Currently, writers receive 4 cents for every DVD of their work sold, and make no money from any “new” media, such as DVR playback or the Internet. The WGA wants to double the DVD residual to 8 cents, in addition to guaranteeing writers some payment for Internet media.
In the first week of the strike, many non-writers showed their support for the WGA. Actors on popular series including Heroes and Scrubs have been shown on the picket lines. Additionally, many showrunners, those who manage the daily work of a series and are often, but not always, producers, have refused to return to their shows until the strike is over. For example, Shonda Rimes, the creator and showrunner of Grey’s Anatomy, as well as a member of the WGA, does not plan on attending work until the strike ends, even though she can legally manage Grey’s despite her WGA affiliation. And Office star Steve Carell has not come to set since the strike, telling the studio he came down with a case of “enlarged balls,” according to www.stevecarell.net.
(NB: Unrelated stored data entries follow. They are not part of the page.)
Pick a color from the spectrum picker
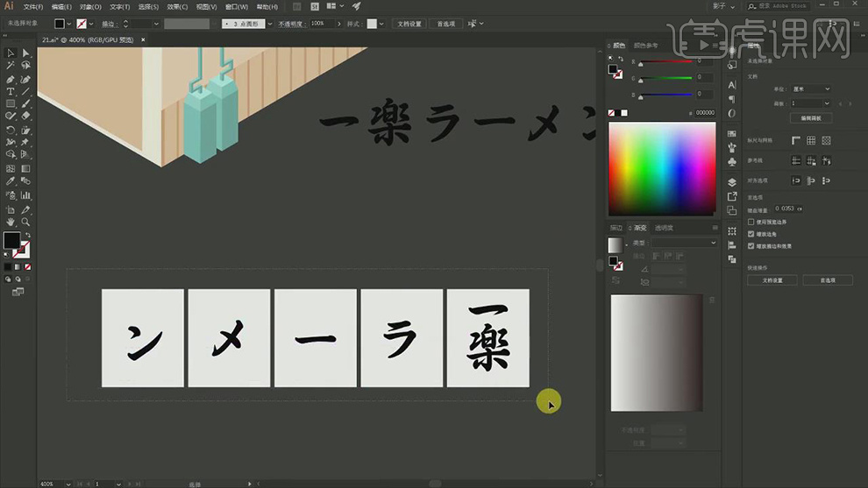 point(662,166)
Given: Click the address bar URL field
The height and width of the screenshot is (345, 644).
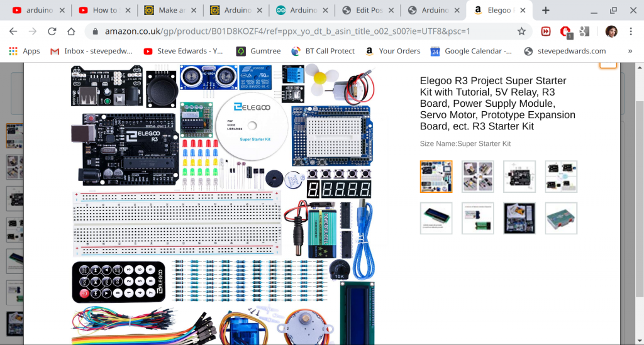Looking at the screenshot, I should [302, 31].
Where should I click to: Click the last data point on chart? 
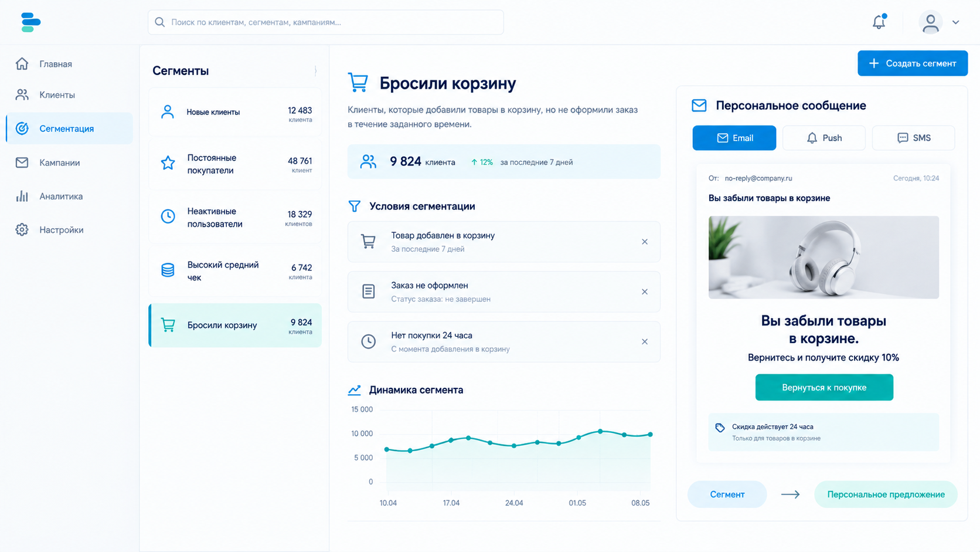[x=651, y=435]
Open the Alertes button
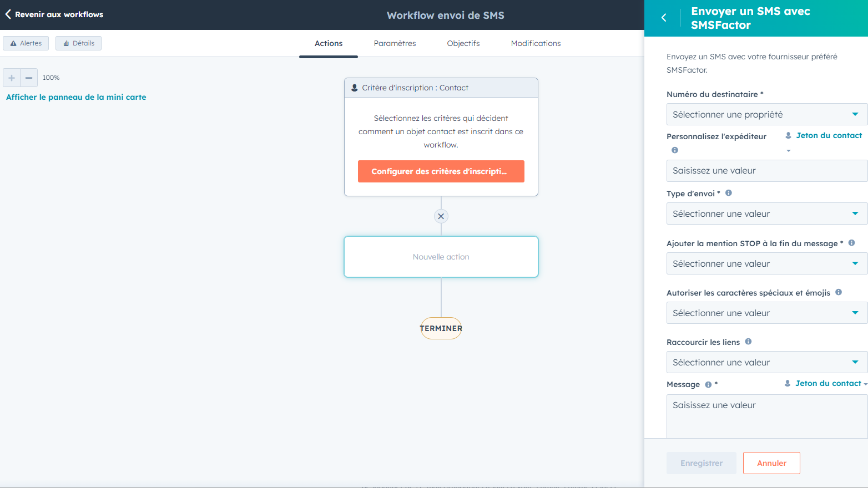The width and height of the screenshot is (868, 488). [26, 43]
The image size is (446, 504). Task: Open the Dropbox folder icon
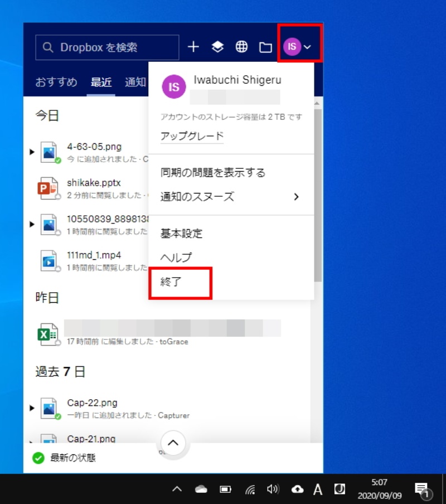(265, 47)
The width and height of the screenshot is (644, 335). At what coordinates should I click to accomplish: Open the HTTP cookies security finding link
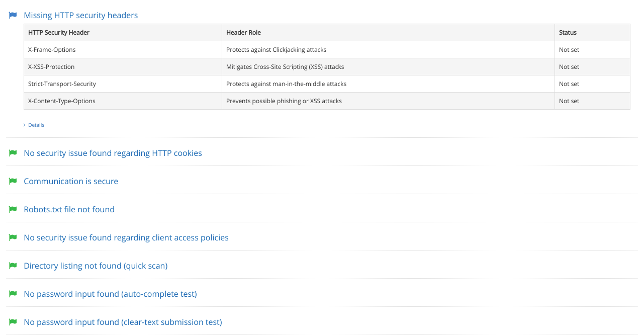tap(113, 153)
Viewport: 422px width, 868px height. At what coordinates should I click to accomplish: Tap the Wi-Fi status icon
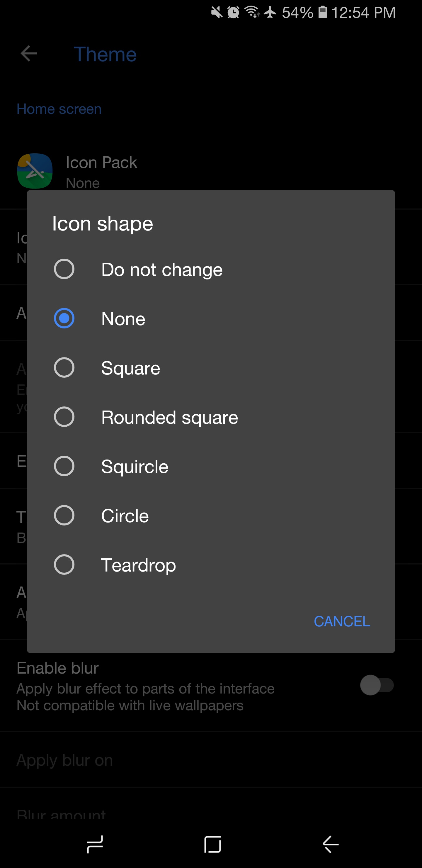[x=251, y=12]
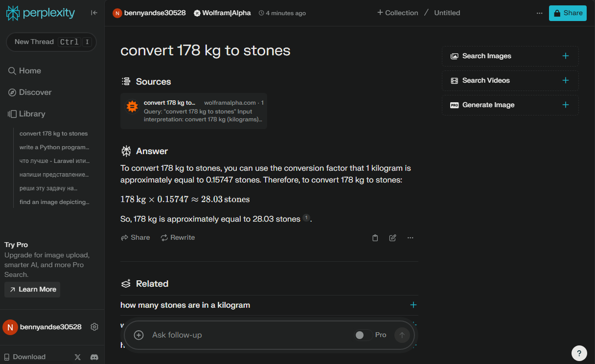Open settings gear next to bennyandse30528
Image resolution: width=595 pixels, height=364 pixels.
(x=94, y=327)
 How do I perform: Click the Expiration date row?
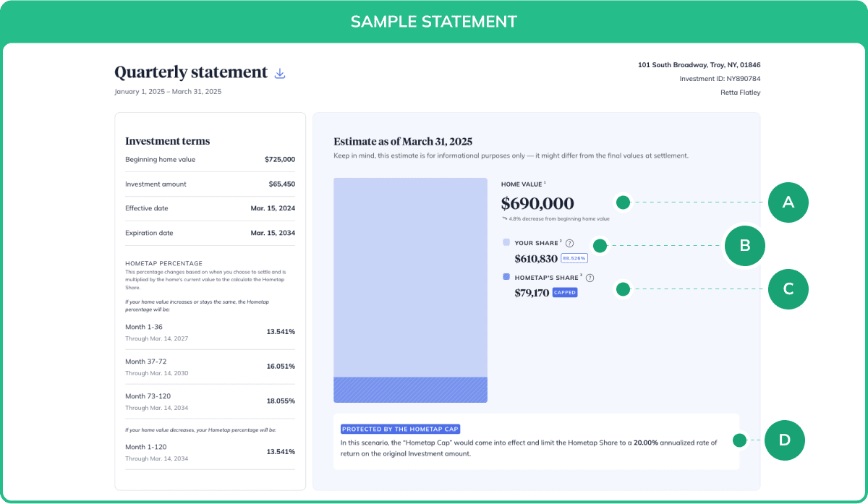click(x=210, y=233)
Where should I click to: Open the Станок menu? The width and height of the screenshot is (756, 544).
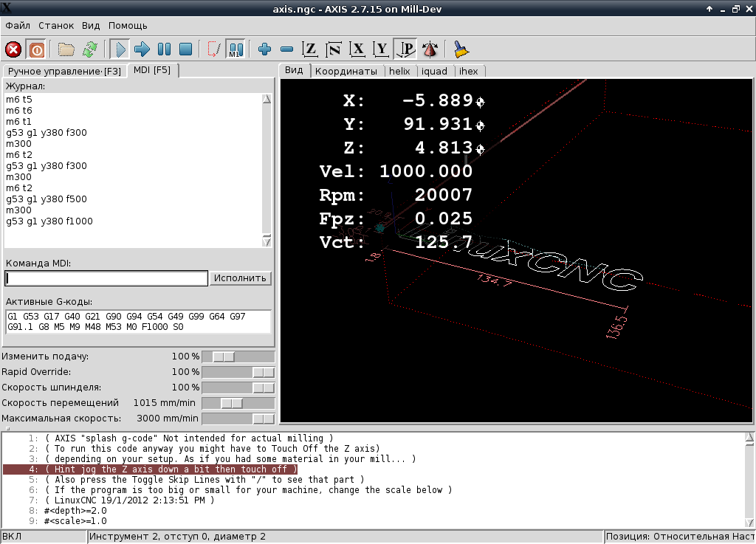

What does the strike mean for Carnegie Mellon viewers? While there were rumors before the strike that studios had stockpiled scripts for television shows far in advance, this isn’t the case. While several shows have completed their runs (don’t worry Dexter fans, the finale is finished), most have not. Mid-season replacements like The New Adventures of Old Christine and Terminator: The Sarah Connor Chronicles have their entire runs already filmed, but most shows currently on television will go dark part way through the season.
24, which normally returns in January for its 24 episodes to run without breaks, will be postponed to prevent a long hiatus between episodes. The Office will air its final episode this Thursday, while Desperate Housewives will end its current season unintentionally on a cliff-hanger. Heroes, beginning to pick up from a second-season slump, reshot the ending of its 11th episode to act as a season finale in case the strike does not allow the show to resume within a few months. While such measures may seem rash, the last WGA strike in 1988 lasted for 22 weeks.
Viewers should soon expect to see more reality programs on major networks, as reality television “writers,” responsible for creating story lines out of footage, are not members of the WGA. Among the slated reality shows are CBS summer-institution Big Brother, airing in its first winter edition, and juggernaut American Idol, which will return as scheduled in January.